> **Daftar tugas**
1. Perbarui bagian cuplikan teks mulai "Beberapa ungkapan Mbah" sampai "mentereng, ubinnya berkilat." dengan mengganti "televisi" menjadi "layar kaca", lalu tuliskan bagian tersebut secara utuh.
2. Tentukan apakah setiap pernyataan berikut sesuai dengan cuplikan teks. Jawab ya atau tidak, disertai kutipan persis kata-kata penentu dari teks. (a) Perbincangan penulis dengan Mbah Maridjan di rumahnya berlangsung dalam bahasa Jawa. (b) Rumah Mbah Maridjan yang tampak di televisi masih sesederhana dulu. (c) Pose Mbah Maridjan terpampang di bis-bis kota di Surabaya.

> **Cuplikan teks**
_ _ _

Beberapa kali saya bertemu Mbah Maridjan. Jauh sebelum Mbah Maridjan diperlakukan khalayak sebagai ”selebriti” dan kemudian membuat yang bersangkutan cenderung agak menutup diri, saya diperkenalkan kepadanya oleh teman-teman seniman. Kami ngobrol gayeng di rumahnya yang sederhana di lereng Merapi. Perbincangan dalam bahasa Jawa.
Masih saya ingat jawabannya, ketika seorang teman bertanya kepadanya: Mbah, kesenian sing apik ki sing piye (kesenian yang bagus itu yang seperti apa)? Tercenung sejenak, dengan gayanya yang khas Mbah Maridjan bilang, ”Kesenian sing apik, ditiru ora iso, dicacat ora cacat.” (Kesenian yang baik, ditiru tidak bisa, dijelekkan tidak menjadi cacat).
Beberapa ungkapan Mbah Maridjan dikenang teman-teman. Rekan wartawan yang dekat dengannya ingat, ketika berkomentar bahwa desa ini resep (nyaman), Mbah Maridjan menukas: ”Resep opo? Senep....” (Nyaman apaan? Senep). Dengan itu Mbah Maridjan hendak mengungkapkan kemiskinan sehari-hari penduduk setempat—yang oleh kacamata luar dipandang asri permai tenteram.
Pada perkembangan selanjutnya, Mbah Maridjan sering muncul di televisi. Posenya terpampang di baliho serta di bis-bis kota di Jakarta sebagai bintang iklan. Terlihat di televisi pula, kediaman Mbah Maridjan tidak seperti dulu ketika saya kenal. Rumahnya mentereng, ubinnya berkilat.
Ketika televisi menayangkan Mbah Maridjan berlari-lari menutup muka menghindari kamera wartawan, selintas saya ingat Putri Diana. Nasib mereka kurang lebih sama. Sama-sama orang sederhana, tiba-tiba harus berada di panggung media massa dengan bahasa yang tak sepenuhnya mereka pahami. Mbah Maridjan tak beda dengan kita semua. Media massa, terlebih kenyataan gadungan televisi, telah membawa orang tercerabut dari realitas.

_ _ _

> **Data yang disediakan**
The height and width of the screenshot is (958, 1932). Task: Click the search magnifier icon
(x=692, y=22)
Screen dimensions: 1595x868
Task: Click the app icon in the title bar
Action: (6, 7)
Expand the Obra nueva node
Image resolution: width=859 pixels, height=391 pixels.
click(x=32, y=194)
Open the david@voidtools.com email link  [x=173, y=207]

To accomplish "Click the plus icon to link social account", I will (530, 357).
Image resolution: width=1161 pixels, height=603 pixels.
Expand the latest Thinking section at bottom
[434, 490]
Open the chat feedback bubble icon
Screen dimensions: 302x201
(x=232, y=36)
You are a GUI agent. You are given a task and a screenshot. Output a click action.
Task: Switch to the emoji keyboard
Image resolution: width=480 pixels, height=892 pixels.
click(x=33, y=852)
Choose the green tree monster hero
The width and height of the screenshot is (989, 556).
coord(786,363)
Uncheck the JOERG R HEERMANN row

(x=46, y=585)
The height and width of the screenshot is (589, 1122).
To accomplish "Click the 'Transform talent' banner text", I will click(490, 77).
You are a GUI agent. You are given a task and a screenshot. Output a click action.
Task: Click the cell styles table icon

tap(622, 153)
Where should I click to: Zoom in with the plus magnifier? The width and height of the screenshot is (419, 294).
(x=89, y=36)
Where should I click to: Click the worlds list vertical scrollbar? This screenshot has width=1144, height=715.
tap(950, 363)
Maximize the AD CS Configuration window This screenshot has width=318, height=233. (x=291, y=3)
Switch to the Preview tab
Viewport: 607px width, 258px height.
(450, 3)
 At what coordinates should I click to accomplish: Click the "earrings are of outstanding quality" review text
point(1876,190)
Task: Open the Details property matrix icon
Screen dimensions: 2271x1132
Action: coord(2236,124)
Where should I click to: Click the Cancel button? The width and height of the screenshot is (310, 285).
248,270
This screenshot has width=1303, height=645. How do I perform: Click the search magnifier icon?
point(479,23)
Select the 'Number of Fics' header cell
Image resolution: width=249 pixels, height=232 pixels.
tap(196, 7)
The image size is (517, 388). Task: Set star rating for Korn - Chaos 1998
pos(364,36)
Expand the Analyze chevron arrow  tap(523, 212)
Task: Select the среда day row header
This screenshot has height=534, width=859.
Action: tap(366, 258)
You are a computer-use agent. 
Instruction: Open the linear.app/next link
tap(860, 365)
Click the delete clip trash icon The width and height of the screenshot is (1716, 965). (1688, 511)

_ _ _

> **Hasil yang diharapkan**
1.
Beberapa ungkapan Mbah Maridjan dikenang teman-teman. Rekan wartawan yang dekat dengannya ingat, ketika berkomentar bahwa desa ini resep (nyaman), Mbah Maridjan menukas: ”Resep opo? Senep....” (Nyaman apaan? Senep). Dengan itu Mbah Maridjan hendak mengungkapkan kemiskinan sehari-hari penduduk setempat—yang oleh kacamata luar dipandang asri permai tenteram.
Pada perkembangan selanjutnya, Mbah Maridjan sering muncul di layar kaca. Posenya terpampang di baliho serta di bis-bis kota di Jakarta sebagai bintang iklan. Terlihat di layar kaca pula, kediaman Mbah Maridjan tidak seperti dulu ketika saya kenal. Rumahnya mentereng, ubinnya berkilat.

2.
(a) Ya: "Perbincangan dalam bahasa Jawa."
(b) Tidak: "kediaman Mbah Maridjan tidak seperti dulu ketika saya kenal. Rumahnya mentereng, ubinnya berkilat."
(c) Tidak: "Posenya terpampang di baliho serta di bis-bis kota di Jakarta sebagai bintang iklan."